Framers of Sri Lanka's constitutional documents, past and present, have not been as far sighted as in India, as far as rights provisions are concerned. We do not therefore, curiously enough, have the right to life. Consequently, the actions of doctors in state hospitals in refusing all but the most dire medical emergency care for patients remains arguably contestable only under the general prohibition against arbitrary action. Thus, a patient able to afford only the services provided by the state hospitals could very well plead that the action by the striking doctors amounts to unequal treatment in that the end result of the strike action affords medical care only to the well heeled.

In this respect, it is also relevant that an April judgement of the Sri Lankan Supreme Court referred to Article 12 of the International Covenant on Economic Social and Cultural Rights which recognizes the right of everyone "to the enjoyment of the highest attainable standard of physical and mental health". The reference by the Court was in the explicit context of ordering the State to bear the private medical expenses of a man who had been arrested, detained and tortured by police officers of the Wattala Police station, horrendously enough due to mistaken identity. (Gerald Perera vs OIC, Wattala Police Station and Others, SCM 4/4/2003)

In this instance, responding to an argument by the police officers that the man could not claim medical expenses incurred after being taken for treatment at the Nawaloka Hospital, the Court specifically took the view that citizens have the right to choose between State and private medical care. The fact that the wife of the petitioner in the case took him to a private hospital, (which was moreover in consequence of medical advice given when he was first admitted to an ayurvedic hospital), was held to be not unreasonable and was probably motivated by nothing other than the desire to save his life.

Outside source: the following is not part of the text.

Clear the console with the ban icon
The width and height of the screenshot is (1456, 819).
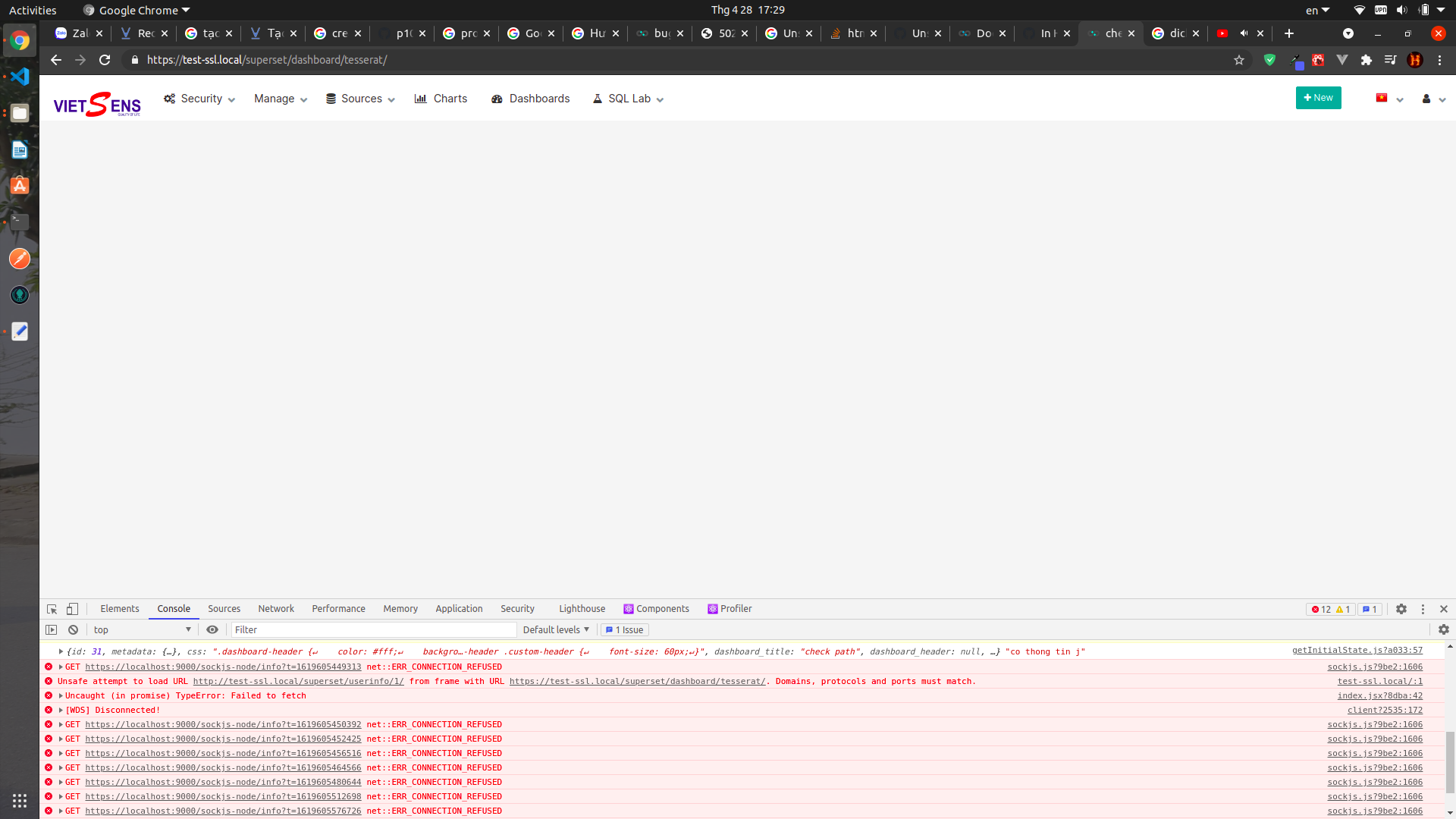73,629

Notably, the Court pointed out that, how ever good the standard of treatment in State hospitals may be, there is no doubt that many Sri Lankans do opt for treatment in private hospitals - sometimes in the belief that treatment and care is better, and sometimes because of fears in regard to delays, over-crowding, strikes, shortages of equipment and drugs, etc.

Optimists could further take heart from the fact that the proposed Draft Constitution of 2000 also contains unequivocal rights provisions in this respect, guaranteeing not only the right to life but also the right of every citizen to health care services, including emergency medical treatment. These provisions would therefore directly cover situations where medical personnel at state hospitals refuse treatment of patients on the basis of trade union action or the right to strike.

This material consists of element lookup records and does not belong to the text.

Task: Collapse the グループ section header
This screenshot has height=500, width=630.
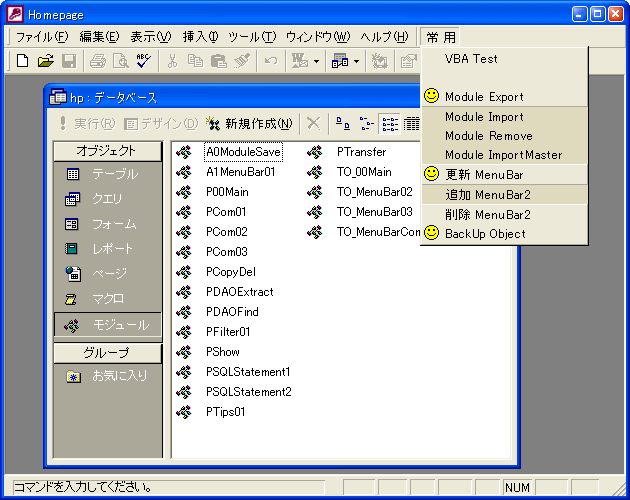Action: [107, 353]
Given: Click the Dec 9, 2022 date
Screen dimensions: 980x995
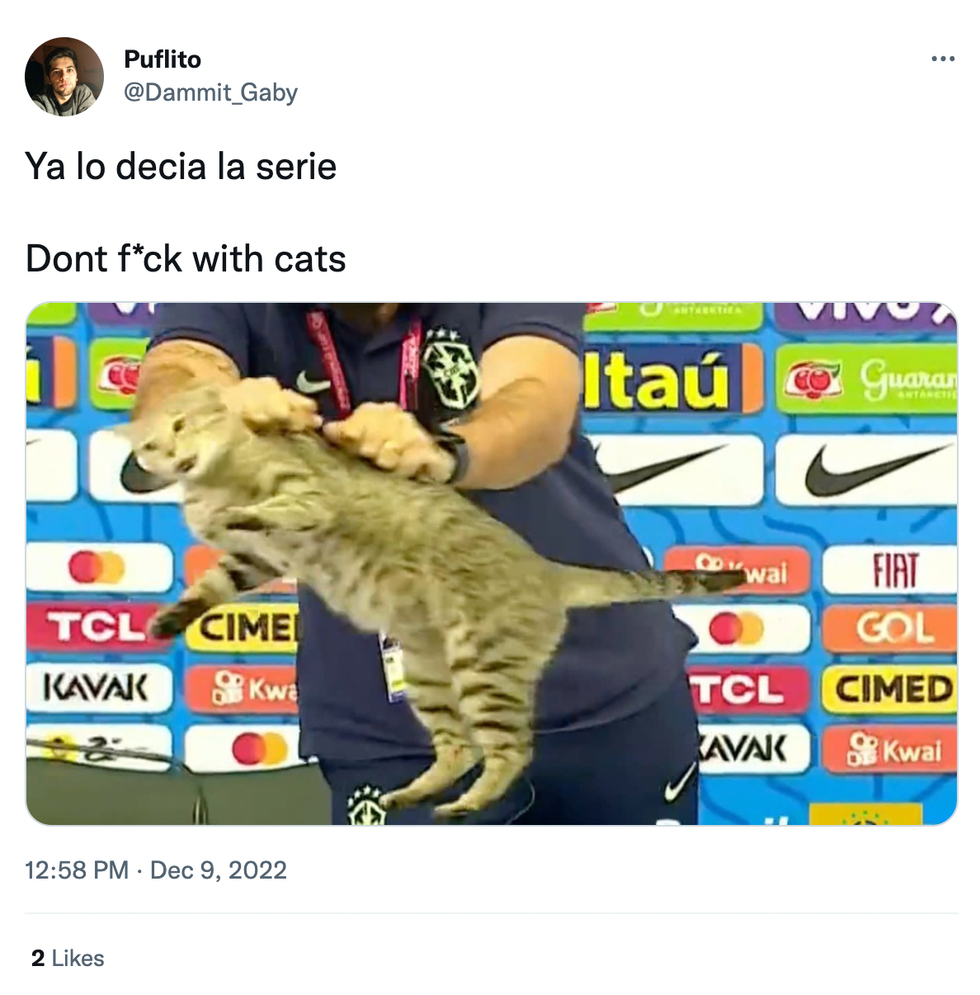Looking at the screenshot, I should [x=218, y=870].
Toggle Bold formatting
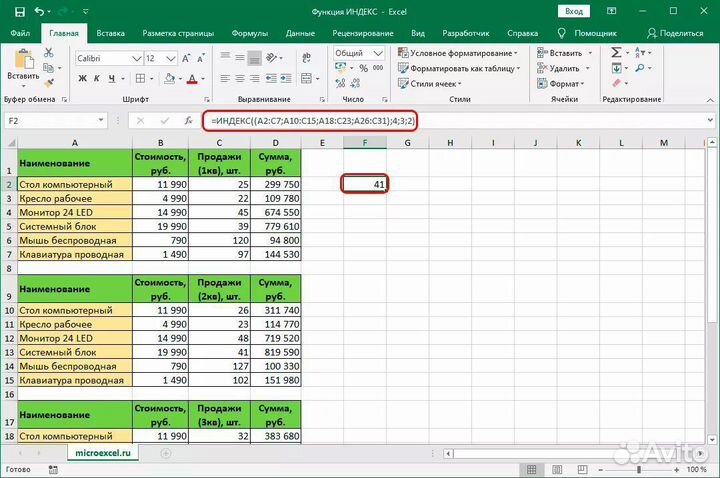Screen dimensions: 720x478 84,77
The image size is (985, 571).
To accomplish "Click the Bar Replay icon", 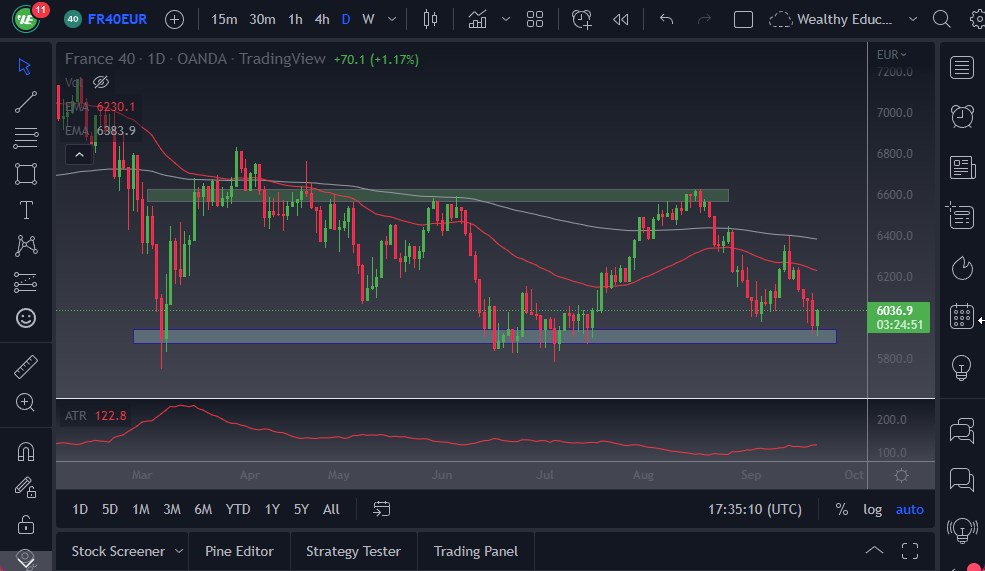I will (x=621, y=19).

For the moment, however, a temporary way was found out of the present impasse not with the striking doctors summoned to a stronger sense of their essential responsibilities, despite a juggernaut lobby that ostensibly speaks on their behalf but with the Government giving way to their demands.

The truth is that if their complaint regarding their salaries being unreasonably lower than medical officers in other categories (or indeed, as contrasted to other public officers in general), are justified, then the public should have been apprised of this fact by comprehensible data and won over. In contrast, resorting to strike action in this peremptory manner only signified an insensitive arrogance, which the medical profession can ill afford to boast of.